• Supplied data:
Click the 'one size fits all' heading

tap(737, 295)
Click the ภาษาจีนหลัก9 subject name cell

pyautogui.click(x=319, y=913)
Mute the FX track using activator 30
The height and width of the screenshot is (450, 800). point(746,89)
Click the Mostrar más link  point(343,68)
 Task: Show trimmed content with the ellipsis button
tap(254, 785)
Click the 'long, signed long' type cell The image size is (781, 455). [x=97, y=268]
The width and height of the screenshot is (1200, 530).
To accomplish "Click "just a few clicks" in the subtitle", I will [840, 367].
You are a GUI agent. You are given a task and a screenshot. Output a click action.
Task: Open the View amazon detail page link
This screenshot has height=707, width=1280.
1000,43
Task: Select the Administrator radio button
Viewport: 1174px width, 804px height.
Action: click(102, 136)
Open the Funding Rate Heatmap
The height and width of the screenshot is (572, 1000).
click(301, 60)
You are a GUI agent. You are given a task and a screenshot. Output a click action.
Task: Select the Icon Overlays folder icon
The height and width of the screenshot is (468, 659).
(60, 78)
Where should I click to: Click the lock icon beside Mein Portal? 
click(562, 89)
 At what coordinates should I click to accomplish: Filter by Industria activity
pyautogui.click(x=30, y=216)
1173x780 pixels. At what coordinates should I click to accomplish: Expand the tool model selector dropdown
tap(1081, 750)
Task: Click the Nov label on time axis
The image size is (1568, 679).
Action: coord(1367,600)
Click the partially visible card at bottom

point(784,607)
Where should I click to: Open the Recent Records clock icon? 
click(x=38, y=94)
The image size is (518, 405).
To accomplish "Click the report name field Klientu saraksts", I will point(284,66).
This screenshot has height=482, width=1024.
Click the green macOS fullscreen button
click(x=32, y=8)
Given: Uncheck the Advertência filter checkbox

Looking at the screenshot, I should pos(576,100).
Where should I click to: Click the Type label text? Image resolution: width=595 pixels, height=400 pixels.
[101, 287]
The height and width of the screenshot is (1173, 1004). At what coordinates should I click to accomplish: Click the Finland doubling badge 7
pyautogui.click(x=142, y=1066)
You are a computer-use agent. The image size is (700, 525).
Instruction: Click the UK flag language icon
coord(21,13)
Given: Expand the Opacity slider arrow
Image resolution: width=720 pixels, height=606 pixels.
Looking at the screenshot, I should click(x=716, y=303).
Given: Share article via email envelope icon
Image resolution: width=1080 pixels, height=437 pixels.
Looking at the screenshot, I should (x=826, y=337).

• Exercise description:
Rewrite only the part of the entries that opens with the line containing "Where should I click to: Open" and closes with the line containing "Looking at the screenshot, I should pos(576,100).", swapping "clock icon" for "history icon" and keeping everything else the same.

• Full answer:
Where should I click to: Open the Recent Records history icon? 
click(x=38, y=94)
The image size is (518, 405).
To accomplish "Click the report name field Klientu saraksts", I will point(284,66).
This screenshot has height=482, width=1024.
Click the green macOS fullscreen button
click(x=32, y=8)
Given: Uncheck the Advertência filter checkbox

Looking at the screenshot, I should pos(576,100).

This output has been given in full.